The $XRP price could surprise holders. Price targets $5-$6 🚀 🚀 🚀 Fast transection and low fee makes it more interesting.

I think most people see XRP as a coin. And I get it — when something's been around that long, it's easy to file it under "crypto asset I've heard of" and move on.

But the longer I sit with it, the more I think that's the wrong frame entirely.

I think XRP isn't really competing to be the next Bitcoin or Ethereum. It was never trying to be. The actual bet here is something quieter and, honestly, a lot bigger — that the global payments system is broken in a way most people don't think about because they've never had to wire money across borders, deal with correspondent banking delays, or watch fees eat into a remittance that someone's family was counting on.

I feel ripple built XRP around one specific problem: moving value between currencies, across borders, in seconds, without a pre-funded nostro account sitting on each end burning capital. That's not a narrative. That's a structural problem banks have had for decades and never fully solved.

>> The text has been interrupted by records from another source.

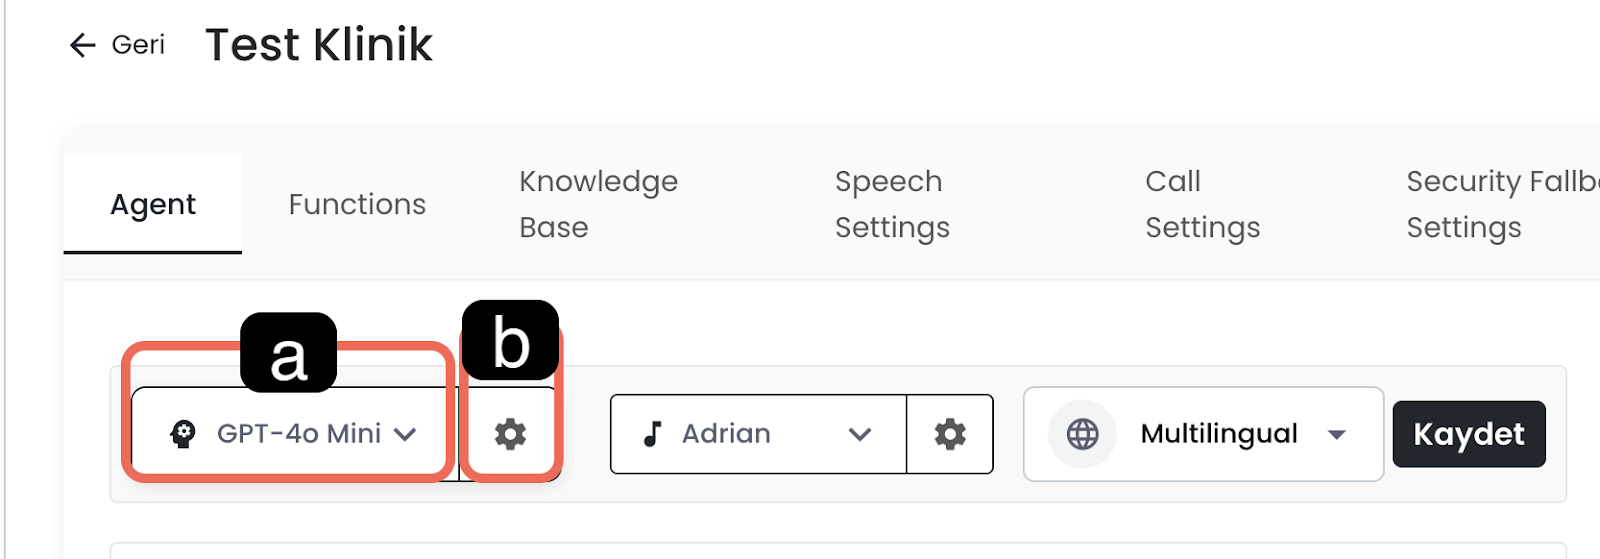Select the Speech Settings tab
This screenshot has height=559, width=1600.
coord(892,205)
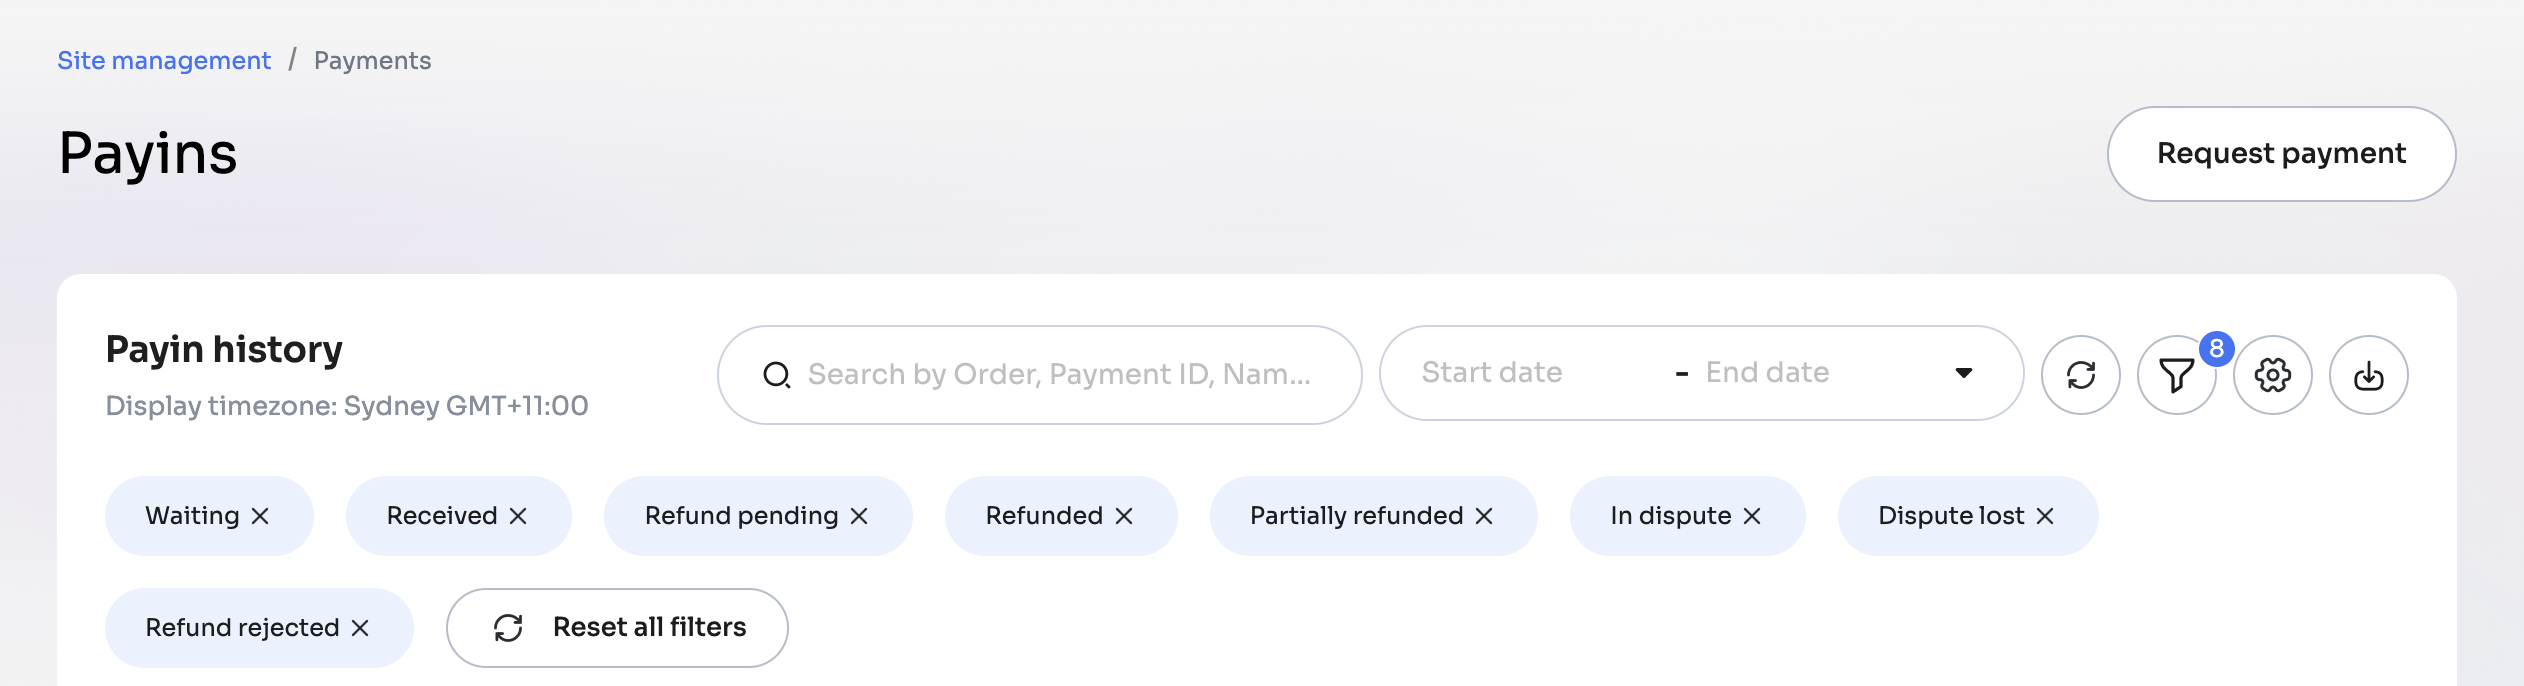2524x686 pixels.
Task: Remove the Refund rejected filter chip
Action: (360, 628)
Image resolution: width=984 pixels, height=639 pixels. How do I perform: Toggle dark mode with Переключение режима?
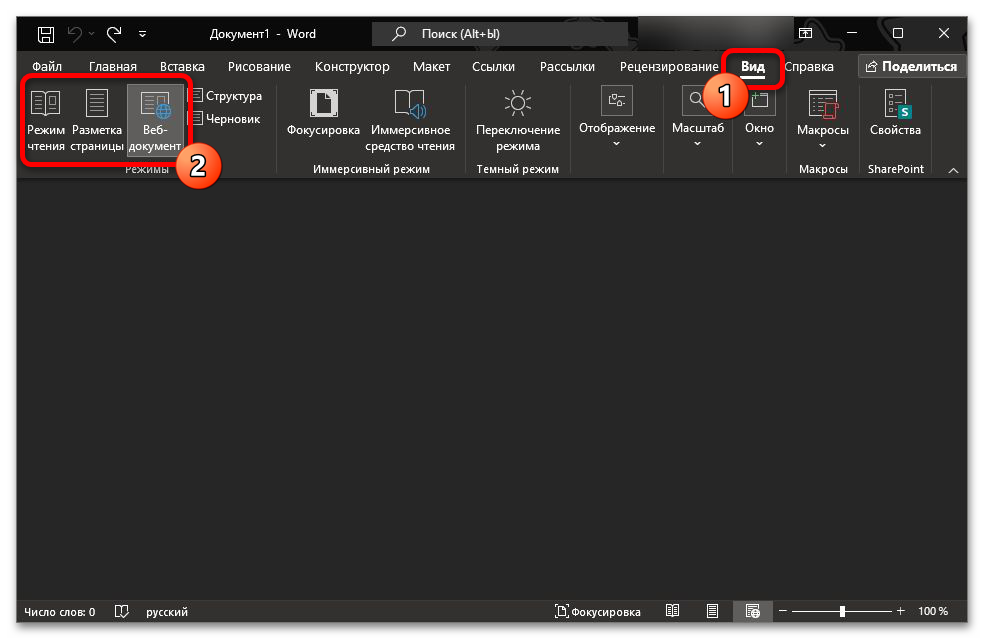click(x=517, y=120)
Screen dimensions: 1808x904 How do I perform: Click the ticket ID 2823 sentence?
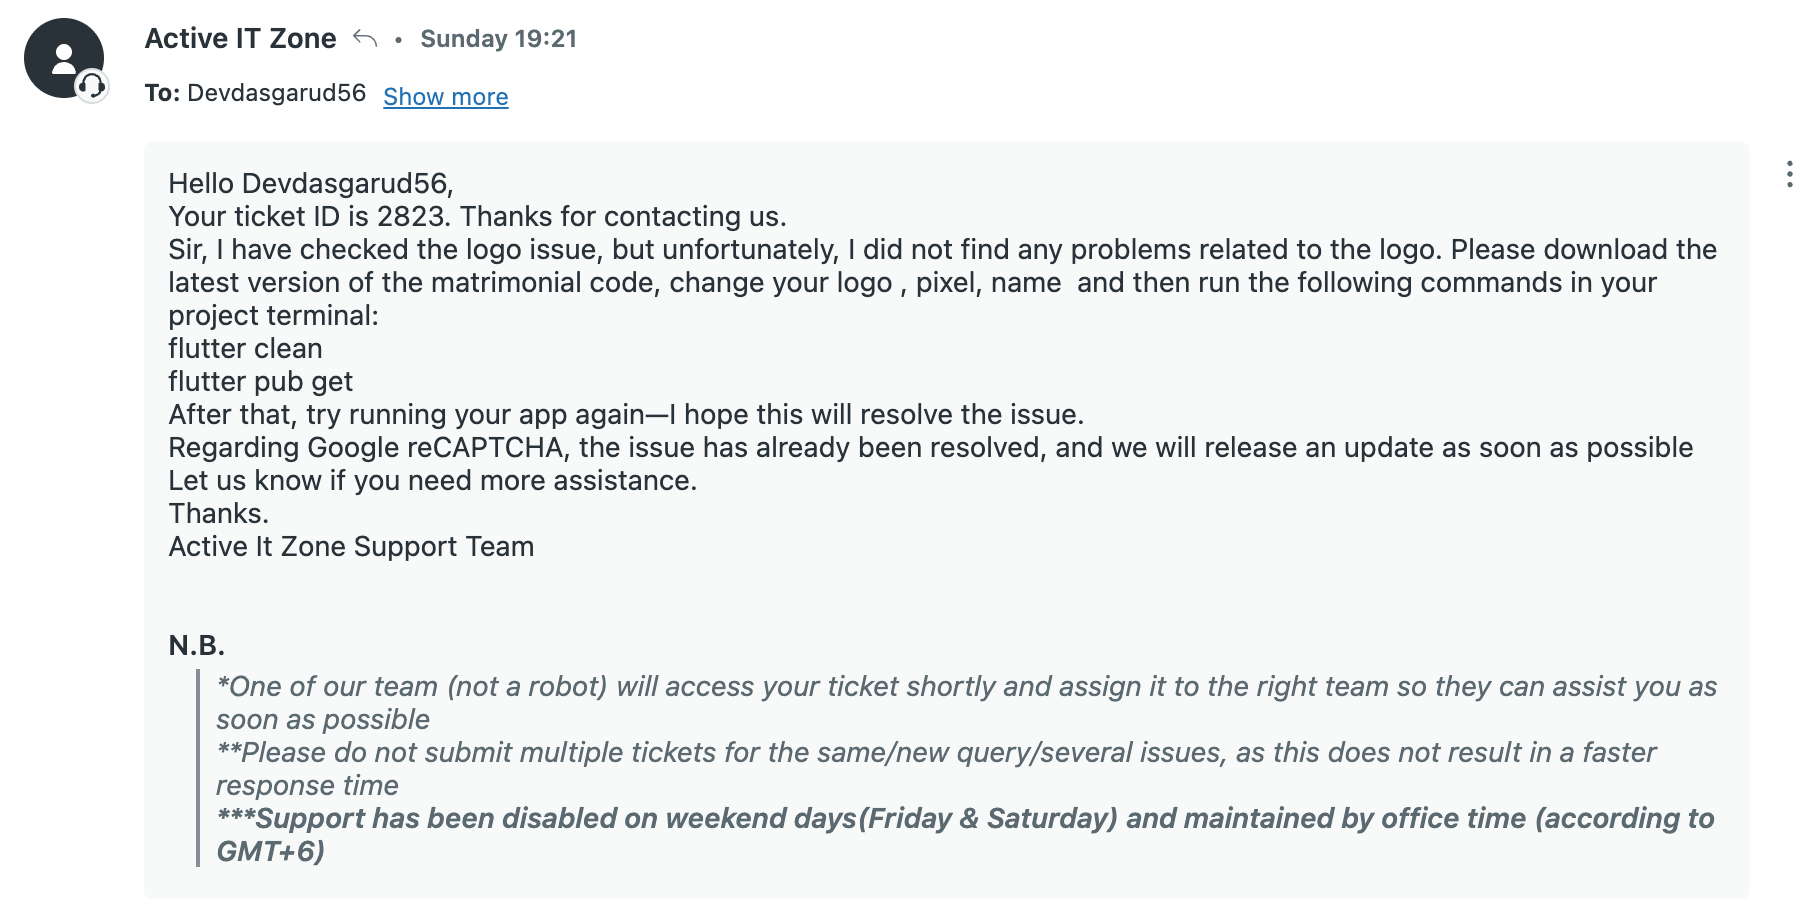477,216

The infrastructure thesis is what I keep coming back to. If XRP becomes the bridge asset that financial institutions actually use to settle cross-border transactions — not as a speculative hold, but as a functional liquidity tool — then the price action we talk about day-to-day is almost beside the point. You're not trading a coin. You're taking a position on whether a global payment rail gets adopted.

That's a different risk profile. And a different time horizon.

The SEC case dragging on for years probably buried this story under legal noise. Now that there's more clarity, I think the infrastructure narrative gets a second look — this time from people who actually move capital for a living.

I think most retail investors are watching the chart. The more interesting question is whether the institutions are watching the rails.